*Requisitos da tarefa:*
Dê continuidade ao texto sobre a expressão “dignidade cultural”, começando logo após a última frase apresentada.

Resumo criado por JUSTICIA, o assistente de inteligência artificial do Jus.

O que significa “dignidade cultural”? À míngua de interpretação legal autêntica, estudo rastreia meio século em cinco idiomas, propondo base conceitual para o Direito.

A legislação vigente, seja de âmbito nacional (do Brasil) ou internacional (a emanada da ONU e suas agências) não contém interpretação autêntica, assim designada aquela que é feita pelo próprio legislador da expressão, “dignidade cultural”.

Trata-se de situação diferente da verificada no âmbito da doutrina, em que o mencionado termo composto tem uma presença oceânica. Pesquisa feita em única base de dados, a Academia.edu, realizada em 20 de setembro de 2025, aplicando-se o argumento nos idiomas português, espanhol, italiano, francês e inglês, em poucos minutos permitiu o acesso a nada menos que 2.815 trabalhos, entre artigos, livros e monografias, alguns dos quais datam de afastados anos do século XX, que fazem uso da expressão “dignidade cultural”.

Uma constatação prévia dá conta de que o uso do termo não se faz acompanhar de uma definição, o que induz à inferência de que ele se torna compreensível somente a partir do contexto de sua utilização, permitindo grande variação cognitiva, conforme passa a ser averiguado a partir de trabalhos mais antigos, um por cada idioma em que foi feita a pesquisa, critério escolhido porque as obras eleitas podem indicar pioneirismo no trato do tema.

Registros extraídos de uma coleção:
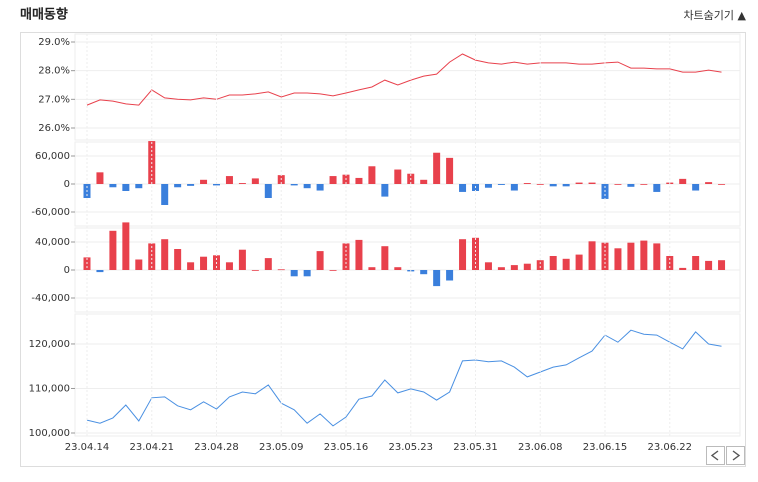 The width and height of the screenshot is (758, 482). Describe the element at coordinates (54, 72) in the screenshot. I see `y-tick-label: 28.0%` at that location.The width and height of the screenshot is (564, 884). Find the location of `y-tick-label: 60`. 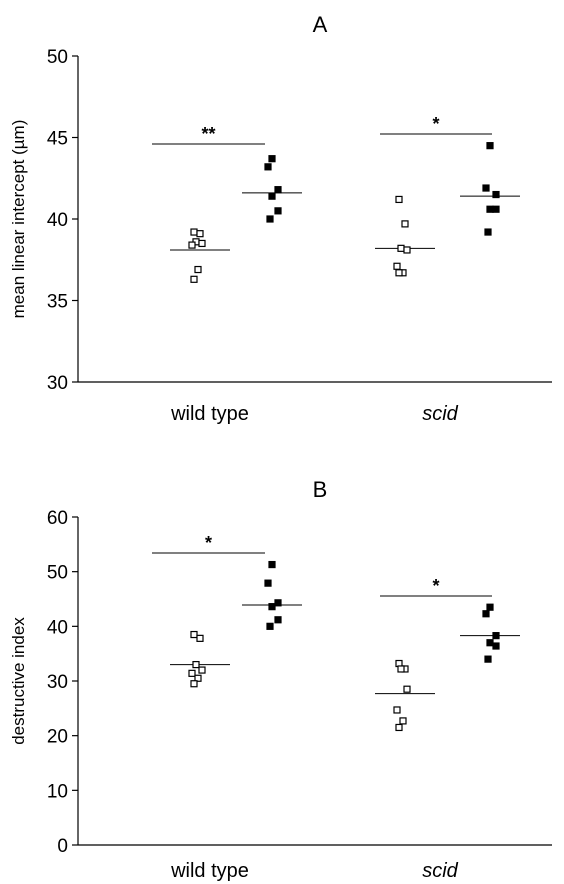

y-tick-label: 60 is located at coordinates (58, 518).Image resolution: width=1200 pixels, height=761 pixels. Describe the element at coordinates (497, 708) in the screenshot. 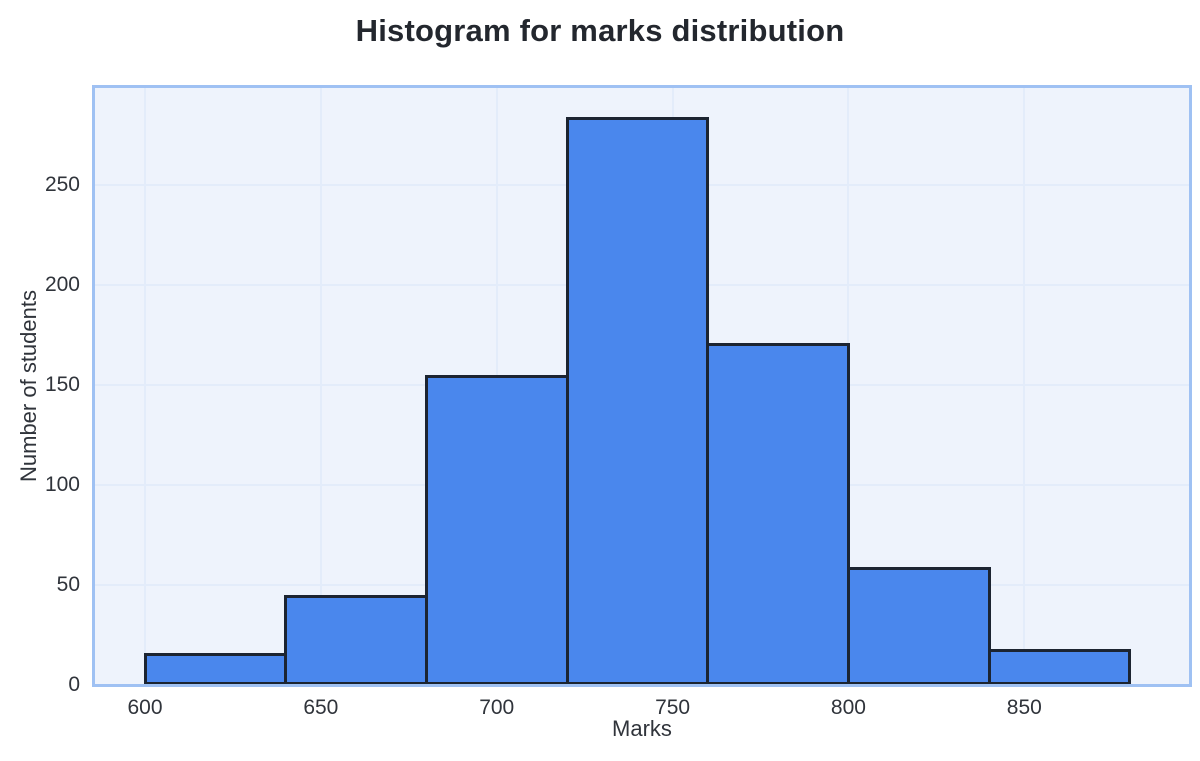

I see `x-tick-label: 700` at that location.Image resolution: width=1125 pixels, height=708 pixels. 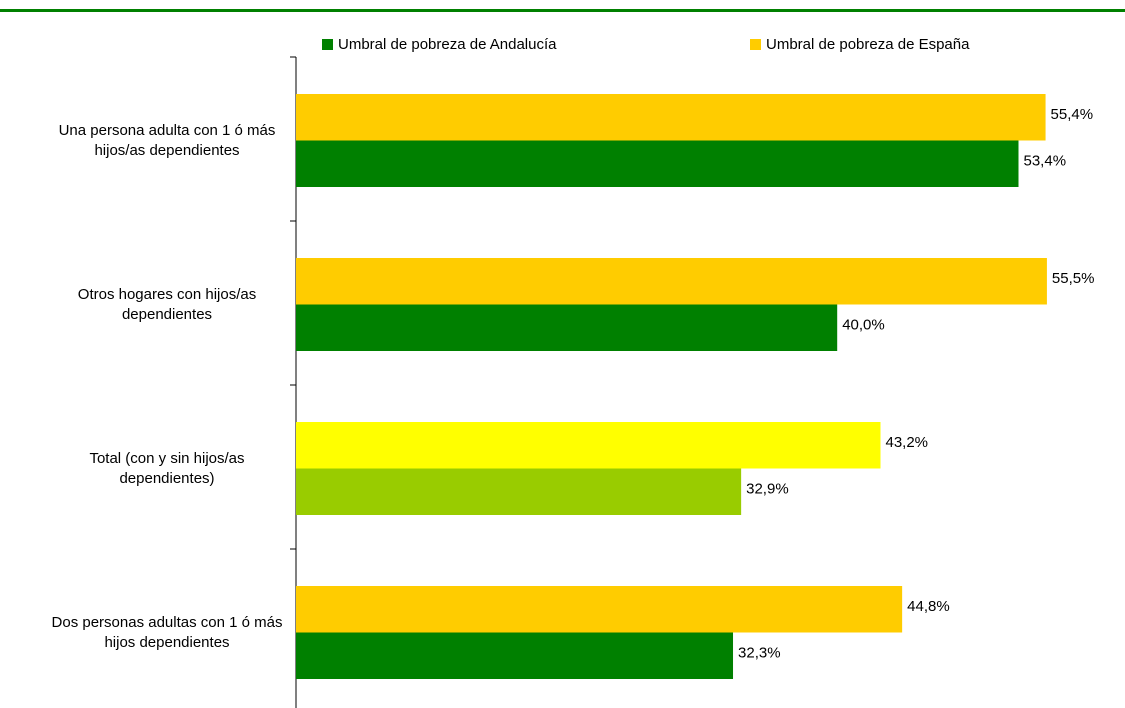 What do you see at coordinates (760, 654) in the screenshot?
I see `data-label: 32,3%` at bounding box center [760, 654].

*Resultado da tarefa:*
No ano de 1974, fazendo uso da língua inglesa para apresentar sua tese doutoral junto à Universidade de Glasgow, Abdul Ghafur Muslim fez referência à “cultural dignity” da população muçulmana, que teria sido afetada com efeitos adversos em virtude do declínio do Império Mongol 1.

No mundo francofônico, em 1976, ninguém menos que Pierre Bourdieu, compartilhando autoria de trabalho com Monique de Saint Martin 2, fez uso da expressão “dignité culturelle” para advogar que este valor somente pode ser defendido em face da cultura e das classes dominantes, a partir da tomada de consciência política. Esse discurso se projetará para outras obras mais conhecidas no Brasil, assinadas pelo primeiro autor, como é o caso de Economia das Trocas Simbólicas 3.

Dois anos depois, portanto, em 1978, Oswald Spengler, escrevendo na língua creditada a Dante, emprega “dignità culturale” em sentido quase oposto ao usado por Bourdieu (cuja obra guarda influências do pensamento marxista), uma vez que a associa à ideia de elevação cultural, encontrada no espectro político da direita italiana 4.

Saltando aproximadamente uma década, na língua mundialmente projetada por Cervantes, Antonio R. Bartolomé, fazendo referência à obra de Santos Guerra, datada de 1984, utiliza-se da expressão sob estudo para indicar uma hierarquização de respeitabilidade entre as expressões artísticas, ao referendar que “Para los intelectuales, cine y televisión no gozan de suficiente dignidad cultural” 5.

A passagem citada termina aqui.